Les Stroud reminds us all to cherish what we have in his new single When It’s Gone — showcasing today on Tinnitist.
Between his various vocations as public speaker, TV personality and musician, Stroud has seen much in his life. With When It’s Gone, the latest alternate mixed and mastered single from his Mother Earth album, he offers up a fulfilling, richly textured environmental ballad that serves as a caution to listeners around the world.
“This was, in some ways, a difficult song to bring to fruition and finality,” Stroud says. The demo “was a very Supertrampish-sounding song… That rendition contains a second half, completely missing from the final version, that was big and bombastic and powerful”.
Producer Mike Clink helped him craft the arc and feel of When It’s Gone into a moving, evocative track about loss and regret. “All of the piano parts were written by me but then Mike, in his wisdom, brought in Jamie Muhoberac to actually play the piano properly,” he says. “Along with Tim Pierce they crafted that hauntingly beautiful and patient opening. It sets the mood for all that is to come in the sentiments of the tune.”

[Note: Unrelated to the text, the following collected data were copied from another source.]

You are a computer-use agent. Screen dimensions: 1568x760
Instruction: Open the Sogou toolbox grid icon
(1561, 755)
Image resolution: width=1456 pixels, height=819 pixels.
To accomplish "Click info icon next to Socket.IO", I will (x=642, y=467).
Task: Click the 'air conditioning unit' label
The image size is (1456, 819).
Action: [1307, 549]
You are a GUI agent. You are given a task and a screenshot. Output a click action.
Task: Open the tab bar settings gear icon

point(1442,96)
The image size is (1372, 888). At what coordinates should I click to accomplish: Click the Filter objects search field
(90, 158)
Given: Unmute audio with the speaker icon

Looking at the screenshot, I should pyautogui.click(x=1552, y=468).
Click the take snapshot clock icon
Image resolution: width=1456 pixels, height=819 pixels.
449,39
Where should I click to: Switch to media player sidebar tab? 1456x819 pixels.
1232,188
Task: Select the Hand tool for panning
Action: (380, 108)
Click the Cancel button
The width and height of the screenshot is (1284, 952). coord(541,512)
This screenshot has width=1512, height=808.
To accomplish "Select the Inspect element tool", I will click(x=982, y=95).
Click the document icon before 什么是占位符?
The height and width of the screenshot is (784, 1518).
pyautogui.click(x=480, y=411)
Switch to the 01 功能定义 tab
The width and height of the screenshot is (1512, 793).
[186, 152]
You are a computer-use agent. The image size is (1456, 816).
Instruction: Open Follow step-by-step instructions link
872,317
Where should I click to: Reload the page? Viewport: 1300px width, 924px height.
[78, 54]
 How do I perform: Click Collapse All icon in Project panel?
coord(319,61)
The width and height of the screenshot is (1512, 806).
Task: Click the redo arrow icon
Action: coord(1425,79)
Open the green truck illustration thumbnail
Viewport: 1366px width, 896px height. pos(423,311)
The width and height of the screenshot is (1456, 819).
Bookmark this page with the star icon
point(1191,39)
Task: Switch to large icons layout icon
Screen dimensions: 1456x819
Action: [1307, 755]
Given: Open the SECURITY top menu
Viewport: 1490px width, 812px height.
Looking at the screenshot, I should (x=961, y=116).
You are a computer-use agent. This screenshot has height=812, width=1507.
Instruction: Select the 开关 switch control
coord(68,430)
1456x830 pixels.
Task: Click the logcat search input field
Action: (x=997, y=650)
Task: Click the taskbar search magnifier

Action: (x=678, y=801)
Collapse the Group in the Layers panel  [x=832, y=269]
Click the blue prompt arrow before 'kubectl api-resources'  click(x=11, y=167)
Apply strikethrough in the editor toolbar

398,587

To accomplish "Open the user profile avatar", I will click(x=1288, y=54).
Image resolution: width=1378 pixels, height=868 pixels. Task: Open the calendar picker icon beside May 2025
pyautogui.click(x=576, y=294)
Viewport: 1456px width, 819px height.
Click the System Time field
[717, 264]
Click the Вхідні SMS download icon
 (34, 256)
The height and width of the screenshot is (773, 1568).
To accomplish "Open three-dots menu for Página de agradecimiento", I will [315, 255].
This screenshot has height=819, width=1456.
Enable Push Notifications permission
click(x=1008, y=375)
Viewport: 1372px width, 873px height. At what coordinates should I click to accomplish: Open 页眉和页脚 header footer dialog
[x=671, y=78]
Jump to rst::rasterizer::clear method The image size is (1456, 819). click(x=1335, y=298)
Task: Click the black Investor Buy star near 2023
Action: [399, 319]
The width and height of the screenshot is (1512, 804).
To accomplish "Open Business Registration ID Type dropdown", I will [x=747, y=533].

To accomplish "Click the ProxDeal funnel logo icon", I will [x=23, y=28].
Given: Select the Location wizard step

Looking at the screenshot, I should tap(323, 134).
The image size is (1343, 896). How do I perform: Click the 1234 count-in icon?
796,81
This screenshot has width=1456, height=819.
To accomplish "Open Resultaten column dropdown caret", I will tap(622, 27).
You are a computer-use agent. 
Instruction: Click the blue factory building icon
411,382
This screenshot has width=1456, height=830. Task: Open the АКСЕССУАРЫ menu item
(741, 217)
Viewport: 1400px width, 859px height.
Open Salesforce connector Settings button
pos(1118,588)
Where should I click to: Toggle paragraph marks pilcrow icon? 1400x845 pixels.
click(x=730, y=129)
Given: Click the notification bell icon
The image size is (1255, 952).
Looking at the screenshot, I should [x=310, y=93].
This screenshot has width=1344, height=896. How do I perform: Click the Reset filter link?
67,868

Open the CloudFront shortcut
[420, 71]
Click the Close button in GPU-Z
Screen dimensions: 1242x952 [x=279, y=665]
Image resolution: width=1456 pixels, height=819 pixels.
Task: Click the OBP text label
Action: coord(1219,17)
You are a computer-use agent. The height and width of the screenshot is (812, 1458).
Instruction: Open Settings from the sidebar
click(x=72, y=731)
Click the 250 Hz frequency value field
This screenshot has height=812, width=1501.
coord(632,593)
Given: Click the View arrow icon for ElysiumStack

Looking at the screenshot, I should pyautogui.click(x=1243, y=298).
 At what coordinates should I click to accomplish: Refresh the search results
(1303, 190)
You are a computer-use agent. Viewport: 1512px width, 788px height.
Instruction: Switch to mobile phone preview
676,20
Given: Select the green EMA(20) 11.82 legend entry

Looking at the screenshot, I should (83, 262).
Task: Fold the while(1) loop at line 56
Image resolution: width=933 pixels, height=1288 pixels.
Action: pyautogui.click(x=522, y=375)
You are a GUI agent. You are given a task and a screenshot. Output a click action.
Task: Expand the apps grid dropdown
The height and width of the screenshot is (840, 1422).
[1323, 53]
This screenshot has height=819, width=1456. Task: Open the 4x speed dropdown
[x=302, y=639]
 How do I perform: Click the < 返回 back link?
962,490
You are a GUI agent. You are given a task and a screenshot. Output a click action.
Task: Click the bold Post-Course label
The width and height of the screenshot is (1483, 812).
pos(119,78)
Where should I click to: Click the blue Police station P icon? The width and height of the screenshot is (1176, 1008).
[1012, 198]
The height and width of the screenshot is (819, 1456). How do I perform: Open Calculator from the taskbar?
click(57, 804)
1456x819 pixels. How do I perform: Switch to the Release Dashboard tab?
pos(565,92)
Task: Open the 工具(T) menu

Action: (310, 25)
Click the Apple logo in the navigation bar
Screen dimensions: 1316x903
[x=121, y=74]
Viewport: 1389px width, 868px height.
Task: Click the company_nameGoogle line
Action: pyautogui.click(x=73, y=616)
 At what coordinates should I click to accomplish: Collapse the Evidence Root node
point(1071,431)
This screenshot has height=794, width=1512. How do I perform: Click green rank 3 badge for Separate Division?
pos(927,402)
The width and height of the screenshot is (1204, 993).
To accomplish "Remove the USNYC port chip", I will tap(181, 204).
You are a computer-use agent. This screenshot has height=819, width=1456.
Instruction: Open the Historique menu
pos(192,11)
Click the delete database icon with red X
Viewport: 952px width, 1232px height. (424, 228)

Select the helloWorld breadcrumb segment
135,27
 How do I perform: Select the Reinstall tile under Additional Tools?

The opening piano and strings recall the latter-day Pink Floyd song Marooned, before Stroud’s passionate voice takes When It’s Gone to another level. Some sparse but precious guitar accents give the single a greater gravitas, as Stroud speaks to how one should cherish and protect nature before things get worse:
“It’s all gonna change
This world you’re so used to
It won’t be without pain
When all your big plans have fallen through
So I walk on sand
I walk on frozen lands
I walk in forests
Where I feel home.”
Stroud says Clink, who liked When It’s Gone “perhaps the best” of all the Mother Earth material, was instrumental in this finished version. Clink even asked Stroud to develop this song essentially from a clean slate after much of the songs were already recorded. “In fact, for this one he asked if we could start from scratch,” Stroud says. “He slowed down the tempo and brought it to a place of reverence.”
Also crucial to Stroud’s vision was Bryan Potvin, a member of Canadian rock group The Northern Pikes who previously collaborated with Stroud on music for his show Beyond Survival. “I had the verse’s piano section written when I brought it to Bryan Potvin and he loved all of it,” Stroud says. “But he had in his head some kind of melody we could go to that would be more major-keyed in its tone. I love minor keys and Bryan loves major keys, which is why I think the songs we wrote together work so well.”
Once he adjusted the lyrics from “Even when it’s gone,” Stroud says the song fell into place. “It was much later in the studio with Mike Clink that I switched to ‘When it’s gone’ both for the better syncopation of my singing but also because it was a stronger statement, albeit a depressing one. I actually have a hard time playing this song live as it chokes me up every time.”
Stroud, who splits his time between Ontario and Oregon, released the alternate mixed and mastered single Ancients Call in April, followed by One Giant Farm in June.